> ABOUT THIS EXERCISE:
Please copy out the lines in the entries that contain "next".
--- INPUT DATA ---
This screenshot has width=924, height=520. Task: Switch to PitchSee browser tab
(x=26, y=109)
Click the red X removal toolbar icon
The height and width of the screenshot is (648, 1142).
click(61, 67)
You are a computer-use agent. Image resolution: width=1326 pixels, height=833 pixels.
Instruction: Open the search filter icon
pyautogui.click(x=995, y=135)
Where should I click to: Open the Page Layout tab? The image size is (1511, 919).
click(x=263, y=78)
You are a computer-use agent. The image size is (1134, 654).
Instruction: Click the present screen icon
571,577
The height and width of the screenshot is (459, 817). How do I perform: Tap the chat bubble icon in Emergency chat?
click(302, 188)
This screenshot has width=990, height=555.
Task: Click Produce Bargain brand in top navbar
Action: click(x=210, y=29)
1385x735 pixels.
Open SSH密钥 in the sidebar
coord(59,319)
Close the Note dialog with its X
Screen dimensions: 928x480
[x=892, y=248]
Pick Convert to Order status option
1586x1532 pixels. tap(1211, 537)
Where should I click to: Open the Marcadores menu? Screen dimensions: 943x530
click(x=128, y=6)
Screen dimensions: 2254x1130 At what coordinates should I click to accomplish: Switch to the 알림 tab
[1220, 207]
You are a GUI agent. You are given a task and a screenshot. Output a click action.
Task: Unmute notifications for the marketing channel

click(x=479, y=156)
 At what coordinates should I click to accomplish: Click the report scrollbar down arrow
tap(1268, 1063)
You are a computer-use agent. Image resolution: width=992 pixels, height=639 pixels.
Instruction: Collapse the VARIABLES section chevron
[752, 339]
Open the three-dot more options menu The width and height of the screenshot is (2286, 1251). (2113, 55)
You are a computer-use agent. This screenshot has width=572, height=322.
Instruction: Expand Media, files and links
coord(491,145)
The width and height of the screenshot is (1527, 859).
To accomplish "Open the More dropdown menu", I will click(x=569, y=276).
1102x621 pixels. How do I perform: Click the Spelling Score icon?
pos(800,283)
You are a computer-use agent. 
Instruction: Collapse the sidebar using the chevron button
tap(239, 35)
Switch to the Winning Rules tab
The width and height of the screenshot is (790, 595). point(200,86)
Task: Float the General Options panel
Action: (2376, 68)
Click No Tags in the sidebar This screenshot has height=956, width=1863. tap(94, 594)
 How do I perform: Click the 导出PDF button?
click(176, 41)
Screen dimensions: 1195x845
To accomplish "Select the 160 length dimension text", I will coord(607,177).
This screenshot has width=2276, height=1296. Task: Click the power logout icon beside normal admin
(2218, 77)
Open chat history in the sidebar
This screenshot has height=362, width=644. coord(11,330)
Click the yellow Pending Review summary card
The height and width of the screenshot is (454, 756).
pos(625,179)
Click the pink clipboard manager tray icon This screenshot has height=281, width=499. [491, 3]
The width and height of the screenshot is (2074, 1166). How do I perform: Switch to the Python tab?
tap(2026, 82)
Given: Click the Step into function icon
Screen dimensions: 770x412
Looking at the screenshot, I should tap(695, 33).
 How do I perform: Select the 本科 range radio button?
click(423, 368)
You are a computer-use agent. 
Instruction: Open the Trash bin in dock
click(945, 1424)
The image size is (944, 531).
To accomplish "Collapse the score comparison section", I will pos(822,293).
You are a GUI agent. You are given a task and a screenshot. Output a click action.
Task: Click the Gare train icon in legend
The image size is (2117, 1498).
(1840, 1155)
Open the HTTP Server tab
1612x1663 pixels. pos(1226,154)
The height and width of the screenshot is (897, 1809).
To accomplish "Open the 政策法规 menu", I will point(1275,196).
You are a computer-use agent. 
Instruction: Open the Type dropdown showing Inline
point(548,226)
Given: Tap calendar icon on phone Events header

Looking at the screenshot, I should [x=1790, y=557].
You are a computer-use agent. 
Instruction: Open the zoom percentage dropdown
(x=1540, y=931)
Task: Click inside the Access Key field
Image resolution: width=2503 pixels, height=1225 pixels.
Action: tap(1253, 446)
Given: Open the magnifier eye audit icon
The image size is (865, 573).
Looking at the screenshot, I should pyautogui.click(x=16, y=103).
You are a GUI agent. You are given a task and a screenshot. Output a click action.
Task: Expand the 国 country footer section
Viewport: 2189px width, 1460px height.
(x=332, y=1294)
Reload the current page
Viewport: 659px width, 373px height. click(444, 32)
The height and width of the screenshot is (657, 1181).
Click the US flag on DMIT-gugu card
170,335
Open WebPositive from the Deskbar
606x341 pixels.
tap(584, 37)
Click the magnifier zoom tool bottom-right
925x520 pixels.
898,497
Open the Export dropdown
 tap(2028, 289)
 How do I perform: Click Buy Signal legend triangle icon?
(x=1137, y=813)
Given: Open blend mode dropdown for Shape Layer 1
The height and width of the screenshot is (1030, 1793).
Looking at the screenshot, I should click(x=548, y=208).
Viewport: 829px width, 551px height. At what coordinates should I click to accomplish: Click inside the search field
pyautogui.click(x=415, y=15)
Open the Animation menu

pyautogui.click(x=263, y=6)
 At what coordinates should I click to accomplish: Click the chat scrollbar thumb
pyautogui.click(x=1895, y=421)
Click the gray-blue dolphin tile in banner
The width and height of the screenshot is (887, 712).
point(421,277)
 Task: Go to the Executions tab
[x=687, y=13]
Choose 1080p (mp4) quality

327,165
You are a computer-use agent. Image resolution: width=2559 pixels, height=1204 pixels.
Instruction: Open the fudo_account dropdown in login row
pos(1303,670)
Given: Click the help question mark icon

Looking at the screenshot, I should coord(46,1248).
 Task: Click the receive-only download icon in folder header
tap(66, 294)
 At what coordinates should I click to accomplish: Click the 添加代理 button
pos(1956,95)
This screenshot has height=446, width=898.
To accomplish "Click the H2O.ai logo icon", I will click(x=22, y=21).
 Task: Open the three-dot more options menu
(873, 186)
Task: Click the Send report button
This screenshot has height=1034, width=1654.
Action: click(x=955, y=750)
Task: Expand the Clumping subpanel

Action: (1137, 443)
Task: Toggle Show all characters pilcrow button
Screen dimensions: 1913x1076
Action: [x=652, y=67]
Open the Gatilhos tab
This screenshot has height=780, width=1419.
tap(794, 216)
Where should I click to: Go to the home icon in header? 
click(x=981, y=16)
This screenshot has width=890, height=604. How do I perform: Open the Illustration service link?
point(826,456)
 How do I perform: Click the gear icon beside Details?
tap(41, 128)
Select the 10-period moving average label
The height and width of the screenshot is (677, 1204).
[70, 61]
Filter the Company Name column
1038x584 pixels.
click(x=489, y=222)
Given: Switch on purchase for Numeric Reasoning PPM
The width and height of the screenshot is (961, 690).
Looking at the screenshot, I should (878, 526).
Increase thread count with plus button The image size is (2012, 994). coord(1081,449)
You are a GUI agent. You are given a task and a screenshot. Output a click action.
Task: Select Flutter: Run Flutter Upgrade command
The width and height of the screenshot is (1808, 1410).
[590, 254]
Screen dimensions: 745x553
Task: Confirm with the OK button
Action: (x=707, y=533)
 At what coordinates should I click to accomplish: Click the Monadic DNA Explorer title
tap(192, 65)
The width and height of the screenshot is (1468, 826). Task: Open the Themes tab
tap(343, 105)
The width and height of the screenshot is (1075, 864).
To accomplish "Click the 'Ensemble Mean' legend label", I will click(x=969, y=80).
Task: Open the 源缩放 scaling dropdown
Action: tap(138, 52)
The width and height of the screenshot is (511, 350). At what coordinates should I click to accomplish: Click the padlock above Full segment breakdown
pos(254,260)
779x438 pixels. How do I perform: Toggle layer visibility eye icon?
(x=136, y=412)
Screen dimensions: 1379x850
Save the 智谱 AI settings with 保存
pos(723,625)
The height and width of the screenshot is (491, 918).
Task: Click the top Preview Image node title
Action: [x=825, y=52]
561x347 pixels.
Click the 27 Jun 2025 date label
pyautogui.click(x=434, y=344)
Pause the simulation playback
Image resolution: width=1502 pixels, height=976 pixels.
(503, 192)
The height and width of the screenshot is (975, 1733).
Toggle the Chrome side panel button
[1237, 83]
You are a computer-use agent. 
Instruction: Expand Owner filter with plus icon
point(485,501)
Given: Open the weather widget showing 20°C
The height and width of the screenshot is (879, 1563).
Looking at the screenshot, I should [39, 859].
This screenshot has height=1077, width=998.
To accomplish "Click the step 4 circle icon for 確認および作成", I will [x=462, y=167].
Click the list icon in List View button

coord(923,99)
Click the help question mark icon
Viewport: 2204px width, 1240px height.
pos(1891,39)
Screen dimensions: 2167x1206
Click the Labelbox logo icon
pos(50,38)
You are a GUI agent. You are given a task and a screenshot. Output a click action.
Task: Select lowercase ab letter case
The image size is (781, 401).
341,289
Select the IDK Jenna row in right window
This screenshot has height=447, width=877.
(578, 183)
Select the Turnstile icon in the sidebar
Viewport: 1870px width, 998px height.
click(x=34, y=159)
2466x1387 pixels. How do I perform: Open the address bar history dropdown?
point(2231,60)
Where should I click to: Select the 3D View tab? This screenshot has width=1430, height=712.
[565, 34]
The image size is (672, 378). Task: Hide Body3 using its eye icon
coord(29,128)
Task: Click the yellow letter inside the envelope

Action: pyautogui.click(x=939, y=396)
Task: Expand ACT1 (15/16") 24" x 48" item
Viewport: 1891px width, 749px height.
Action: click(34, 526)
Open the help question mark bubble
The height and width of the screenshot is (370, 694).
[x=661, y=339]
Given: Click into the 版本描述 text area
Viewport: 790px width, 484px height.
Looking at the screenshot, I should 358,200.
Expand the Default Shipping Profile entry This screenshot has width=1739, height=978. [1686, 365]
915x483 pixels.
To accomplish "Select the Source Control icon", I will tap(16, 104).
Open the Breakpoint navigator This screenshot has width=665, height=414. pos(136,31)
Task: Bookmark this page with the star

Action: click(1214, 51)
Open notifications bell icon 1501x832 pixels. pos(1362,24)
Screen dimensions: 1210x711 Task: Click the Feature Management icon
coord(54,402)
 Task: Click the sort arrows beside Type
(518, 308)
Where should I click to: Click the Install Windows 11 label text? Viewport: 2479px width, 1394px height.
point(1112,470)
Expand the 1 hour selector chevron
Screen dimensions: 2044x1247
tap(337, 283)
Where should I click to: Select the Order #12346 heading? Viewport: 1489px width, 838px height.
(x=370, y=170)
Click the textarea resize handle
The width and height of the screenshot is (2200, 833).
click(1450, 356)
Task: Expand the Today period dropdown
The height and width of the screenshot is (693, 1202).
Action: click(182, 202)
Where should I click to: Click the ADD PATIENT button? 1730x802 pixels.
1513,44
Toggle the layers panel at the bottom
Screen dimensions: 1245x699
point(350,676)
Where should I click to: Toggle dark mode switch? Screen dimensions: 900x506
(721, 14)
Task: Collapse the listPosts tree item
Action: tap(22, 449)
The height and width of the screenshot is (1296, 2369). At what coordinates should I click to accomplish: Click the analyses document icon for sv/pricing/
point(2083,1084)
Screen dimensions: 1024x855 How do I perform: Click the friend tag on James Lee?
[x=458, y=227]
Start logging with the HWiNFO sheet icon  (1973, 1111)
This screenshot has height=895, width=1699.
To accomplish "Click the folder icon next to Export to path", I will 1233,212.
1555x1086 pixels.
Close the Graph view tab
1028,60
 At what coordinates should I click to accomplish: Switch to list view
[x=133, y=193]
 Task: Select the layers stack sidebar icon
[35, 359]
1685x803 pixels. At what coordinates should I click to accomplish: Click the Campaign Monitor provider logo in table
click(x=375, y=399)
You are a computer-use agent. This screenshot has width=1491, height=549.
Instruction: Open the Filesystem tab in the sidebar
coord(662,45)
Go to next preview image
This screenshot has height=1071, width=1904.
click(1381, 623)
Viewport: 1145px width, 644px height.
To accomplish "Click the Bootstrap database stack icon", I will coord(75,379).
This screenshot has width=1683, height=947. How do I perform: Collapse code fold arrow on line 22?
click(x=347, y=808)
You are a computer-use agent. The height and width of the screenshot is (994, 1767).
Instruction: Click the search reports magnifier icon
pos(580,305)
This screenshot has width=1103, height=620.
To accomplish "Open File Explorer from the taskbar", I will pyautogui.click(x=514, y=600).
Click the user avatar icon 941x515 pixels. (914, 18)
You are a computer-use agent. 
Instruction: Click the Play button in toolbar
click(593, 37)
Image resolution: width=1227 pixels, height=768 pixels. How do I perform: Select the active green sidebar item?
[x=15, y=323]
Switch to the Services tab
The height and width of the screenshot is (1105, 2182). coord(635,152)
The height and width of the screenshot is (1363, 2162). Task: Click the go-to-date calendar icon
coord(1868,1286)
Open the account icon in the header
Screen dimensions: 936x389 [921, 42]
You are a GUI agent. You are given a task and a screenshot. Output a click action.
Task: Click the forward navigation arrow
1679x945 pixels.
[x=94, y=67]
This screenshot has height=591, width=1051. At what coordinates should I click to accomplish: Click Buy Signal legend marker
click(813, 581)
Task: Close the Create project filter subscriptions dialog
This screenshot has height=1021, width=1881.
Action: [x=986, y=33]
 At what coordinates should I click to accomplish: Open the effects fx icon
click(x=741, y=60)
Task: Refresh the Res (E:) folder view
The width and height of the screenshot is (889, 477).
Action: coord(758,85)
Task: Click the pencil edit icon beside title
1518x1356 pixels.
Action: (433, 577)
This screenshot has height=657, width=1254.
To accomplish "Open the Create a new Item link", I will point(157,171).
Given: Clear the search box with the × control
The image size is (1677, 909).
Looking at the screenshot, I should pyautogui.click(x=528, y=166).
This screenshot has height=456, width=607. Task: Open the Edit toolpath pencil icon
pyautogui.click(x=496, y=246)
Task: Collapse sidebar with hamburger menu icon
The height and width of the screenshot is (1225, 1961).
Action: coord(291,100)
---
> EXPECTED ANSWER:
To accomplish "Click the folder icon next to Export to path", I will 1233,212.
Go to next preview image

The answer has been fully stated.